Notre troisième partie révélera la biographie exhaustive de notre dessinateur et nous nous efforcerons de montrer quels étaient les mobiles de ceux qui ont eu recours aux productions graphiques de Lucien Emery, leurs intentions. Nous verrons comment ce jeune dessinateur semble-t-il autodidacte se retrouve à vingt ans à la « une » de la Libre Parole Illustrée, est tenté par la carrière artistique, puis livre ses dessin au Frou-Frou, au Bon Vivant, à l’Assiette au Beurre, etc. avant d’inonder la presse axonaise de ses caricatures politiques puis de ses dessins commerciaux pour enfin fonder une imprimerie spécialisée dans l’édition de catalogues commerciaux illustrés. Nous nous interrogerons sur cet opportunisme professionnel qui le mène à dessiner pour le très catholique et antisémite Edouard Drumont, comme pour, quelques années plus tard, travailler de longues années pour la presse socialiste révolutionnaire et anticléricale de l’Aisne. Nous tenterons de cerner les contours de ses convictions politiques, son rapport au domaine des idées et plus particulièrement à l’antisémitisme.
Enfin, dans notre quatrième partie, nous tenterons d’analyser globalement l’œuvre du dessinateur, et en premier lieu le fonctionnement de ses caricatures politiques, en comparant leur rhétorique à celle décryptée par Bertrand Tillier dans sa Républicature. Nous nous intéresserons au glissement inédit de la caricature nationale à la caricature des notables de province sous la plume de Lucien Emery et nous verrons qu’en plus du recours aux régressions physiologiques, à la trahison des corps et du spectacle politique largement répandus pour la satire nationale, le dessinateur se dote de nouvelles armes pour les charges qu’il produit pour la presse de l’Aisne contre le personnel départemental.

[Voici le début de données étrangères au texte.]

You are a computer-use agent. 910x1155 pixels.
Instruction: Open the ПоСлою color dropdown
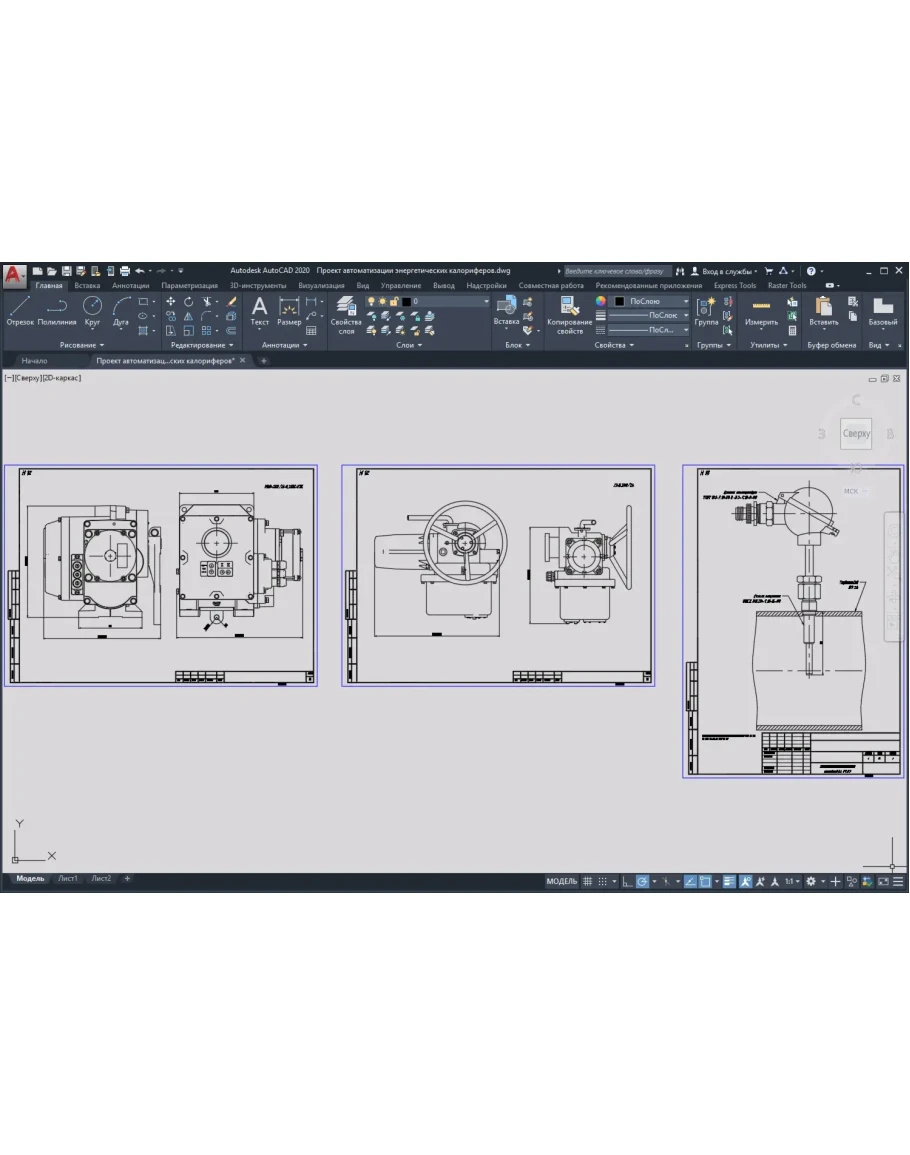point(651,301)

La caricature, profondément métaphorique, s’acharnant contre les corps des individus pour viser au travers d’eux les institutions qu’ils représentent, imprègne alors son langage de ruralité et de quotidienneté, instrumentalise la morale départementale et ses mœurs. En puisant ses armes dans l’imaginaire rural la satire départementale choisit un langage qui apparaît alors comme beaucoup plus à même de toucher le lecteur de Chauny, Saint-Quentin ou Soissons, dont les habitudes, et la culture semblent bien différentes de celles du citadin de la capitale. La caricature en noir ou en couleur, en « une » de journaux politiques libéraux ou socialistes, ou de revues satiriques illustrées, se veut alors beaucoup moins générique et conceptuelle, pour s’ancrer dans le vécu et de donner au lecteur le sentiment que le notable élu ou le candidat malheureux, le préfet ou le maire subissent à leur tour et pour son plus grand bonheur quelque peu vengeur, les propres vilenies qui l’accablent dans sa vie quotidienne.
Nous verrons ensuite comment Lucien Emery instrumentalise cette quotidienneté en vue de créer de véritables pré-publicités en s’appuyant sur son expérience de dessinateur pour la presse humoristique comme politique. En étudiant des séries importantes d’illustrations de réclames, nous évaluerons la complexité du nouveau langage mis au point, sa polymorphie, ses sources et sa capacité à répondre aux objectifs qu’il se donne. Nous verrons comment, dans cette phase pré-publicitaire, l’image s’adresse au consommateur, sur quels stimuli psychologiques et sociologiques elle appuie sa rhétorique.
Enfin nous tenterons de cerner la technique et le style du dessinateur, ses méthodes de travail et ses contraintes.